▶ [The task] Where a line in the listing below contains the word "Best", copy that line.

(Records Opens)

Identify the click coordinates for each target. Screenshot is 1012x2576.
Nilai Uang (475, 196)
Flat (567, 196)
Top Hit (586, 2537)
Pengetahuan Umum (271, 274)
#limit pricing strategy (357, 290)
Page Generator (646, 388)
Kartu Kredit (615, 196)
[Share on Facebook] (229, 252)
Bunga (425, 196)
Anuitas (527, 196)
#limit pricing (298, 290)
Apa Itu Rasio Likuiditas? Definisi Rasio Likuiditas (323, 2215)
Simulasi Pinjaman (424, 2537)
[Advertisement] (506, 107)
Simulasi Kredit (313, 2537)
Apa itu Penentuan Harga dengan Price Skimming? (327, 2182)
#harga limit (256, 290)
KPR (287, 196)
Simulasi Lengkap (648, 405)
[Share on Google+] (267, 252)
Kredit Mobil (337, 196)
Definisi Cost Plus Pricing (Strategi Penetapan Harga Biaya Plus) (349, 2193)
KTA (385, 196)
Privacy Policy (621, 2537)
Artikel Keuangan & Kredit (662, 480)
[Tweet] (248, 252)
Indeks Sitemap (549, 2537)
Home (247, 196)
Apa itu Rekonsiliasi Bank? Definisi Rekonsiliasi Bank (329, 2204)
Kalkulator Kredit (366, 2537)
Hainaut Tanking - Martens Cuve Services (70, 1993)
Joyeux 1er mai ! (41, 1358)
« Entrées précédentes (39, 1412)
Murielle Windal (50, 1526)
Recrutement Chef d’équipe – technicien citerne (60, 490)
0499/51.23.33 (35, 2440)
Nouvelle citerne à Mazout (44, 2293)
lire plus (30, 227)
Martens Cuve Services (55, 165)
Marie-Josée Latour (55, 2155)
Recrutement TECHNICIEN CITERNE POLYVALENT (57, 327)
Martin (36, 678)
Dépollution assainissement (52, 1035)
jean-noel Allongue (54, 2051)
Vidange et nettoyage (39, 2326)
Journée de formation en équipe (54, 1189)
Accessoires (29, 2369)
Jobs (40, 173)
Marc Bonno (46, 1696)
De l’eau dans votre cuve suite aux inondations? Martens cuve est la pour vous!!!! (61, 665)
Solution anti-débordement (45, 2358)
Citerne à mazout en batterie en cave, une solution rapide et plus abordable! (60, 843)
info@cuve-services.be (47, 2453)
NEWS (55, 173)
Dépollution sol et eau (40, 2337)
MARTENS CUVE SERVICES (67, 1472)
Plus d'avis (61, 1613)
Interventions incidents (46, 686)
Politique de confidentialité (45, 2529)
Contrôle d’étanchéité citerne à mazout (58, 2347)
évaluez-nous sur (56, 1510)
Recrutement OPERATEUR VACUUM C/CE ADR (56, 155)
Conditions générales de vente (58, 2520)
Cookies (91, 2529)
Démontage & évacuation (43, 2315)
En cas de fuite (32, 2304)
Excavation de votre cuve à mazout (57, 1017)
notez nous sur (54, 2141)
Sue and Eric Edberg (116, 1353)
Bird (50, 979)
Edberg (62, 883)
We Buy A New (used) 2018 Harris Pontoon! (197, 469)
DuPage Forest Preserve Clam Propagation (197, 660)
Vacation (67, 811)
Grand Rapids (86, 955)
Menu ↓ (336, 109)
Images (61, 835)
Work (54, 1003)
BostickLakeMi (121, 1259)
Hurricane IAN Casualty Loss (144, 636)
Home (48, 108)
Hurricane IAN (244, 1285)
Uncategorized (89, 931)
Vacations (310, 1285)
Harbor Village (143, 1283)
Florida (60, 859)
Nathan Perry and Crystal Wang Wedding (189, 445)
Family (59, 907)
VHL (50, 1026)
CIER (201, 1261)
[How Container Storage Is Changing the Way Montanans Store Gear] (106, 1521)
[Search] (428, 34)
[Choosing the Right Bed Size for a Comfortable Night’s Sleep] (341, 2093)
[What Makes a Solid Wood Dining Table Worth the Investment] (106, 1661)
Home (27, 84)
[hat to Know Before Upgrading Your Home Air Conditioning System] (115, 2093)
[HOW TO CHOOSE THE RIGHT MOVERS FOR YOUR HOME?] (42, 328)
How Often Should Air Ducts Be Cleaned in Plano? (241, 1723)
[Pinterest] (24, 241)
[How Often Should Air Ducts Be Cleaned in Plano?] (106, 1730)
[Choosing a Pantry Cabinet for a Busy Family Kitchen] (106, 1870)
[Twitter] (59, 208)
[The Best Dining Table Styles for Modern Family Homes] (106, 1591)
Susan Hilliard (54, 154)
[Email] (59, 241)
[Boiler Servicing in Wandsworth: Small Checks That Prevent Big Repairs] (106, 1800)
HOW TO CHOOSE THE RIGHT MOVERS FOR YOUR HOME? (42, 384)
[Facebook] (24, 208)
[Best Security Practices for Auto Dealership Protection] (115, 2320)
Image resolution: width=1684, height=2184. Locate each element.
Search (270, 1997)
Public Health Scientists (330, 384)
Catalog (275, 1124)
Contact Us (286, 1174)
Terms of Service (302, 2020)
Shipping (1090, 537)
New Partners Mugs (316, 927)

(Records Closes)

▶ [Task result]
[The Best Dining Table Styles for Modern Family Homes] (106, 1591)
[Best Security Practices for Auto Dealership Protection] (115, 2320)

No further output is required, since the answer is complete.